Ahora, la implementación de dicho proyecto político debe tener una amplia base social de apoyo y por tanto, expresar una amplia alianza de clases sociales, por lo cual significa recomponer la acción del Estado en algunas áreas económicas en función de responder a los intereses de dicha alianza de clases y particularmente del campo popular. Significa la reapropiación de riquezas como el cobre para dar mejor salud y educación a los chilenos, para apoyar a las PIMES, etc. En fín, se trata de reposicionar al Estado en la conducción política y económica de la sociedad, de recuperación de la soberanía nacional en la que cobra sentido - real y no solo formal - la participación popular en la conducción de la sociedad.

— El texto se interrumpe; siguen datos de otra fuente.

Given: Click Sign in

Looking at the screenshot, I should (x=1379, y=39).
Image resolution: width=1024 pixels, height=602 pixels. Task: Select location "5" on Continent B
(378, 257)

En este sentido, la alianza de clases necesaria para dar vida a este proyecto político Nacional, Popular y Bolivariano comprende a las siguientes sectores sociales: franjas trabajadores del Estado, trabajadores rurales temporales, trabajadores de servicios y medianas empresas, pequeña burguesía productora e intelectual y campesinado Mapuche. Estos sectores comprenden tanto el conjunto de sectores sociales perjudicados por el neoliberalismo como - y por lo mismo - los que potencialmente pueden hacer emerger en la palestra política a dicho proyecto. Para tal efecto se debe crear un instrumento político de masas que aglutine y desarrolle trabajo de base en dichos sectores y que vaya articulándolos paulatinamente tanto sectorial como mancomunadamente en un solo Bloque nacional - popular. Sin embargo, la implementación de dicho proyecto contará con una fuerte resistencia de los sectores ligados al capital transnacional - gran burguesía financiera, pequeña burguesía intelectual ligada a la empresa privada, etc- quienes apoyados en el agresivo carácter del imperio no trepidarán en hacer uso de las FF.AA. para defender sus intereses, que son los del Imperio. Es por esto, que este proyecto no puede obviar el desarrollo de una política militar desde su gestación. Dicha política debe contemplar básicamente dos líneas: una, que es de elaboración de una política que integre a un sector de las FF.AA. a las tareas del proceso, comprometiéndolas con el proyecto de soberanía nacional y popular. Otra, que es de construcción de fuerza militar propia para la defensa del proceso en la clandestinidad. Sin embargo, la construcción de esta fuerza militar propia no puede tener por objeto la toma del poder sino la defensa de un nuevo marco institucional que exprese los intereses nacionales y la hegemonía popular y que en conjunto, con los sectores patrióticos de las FFAA derroten cualquier intento golpista y de desestabilización económica y social.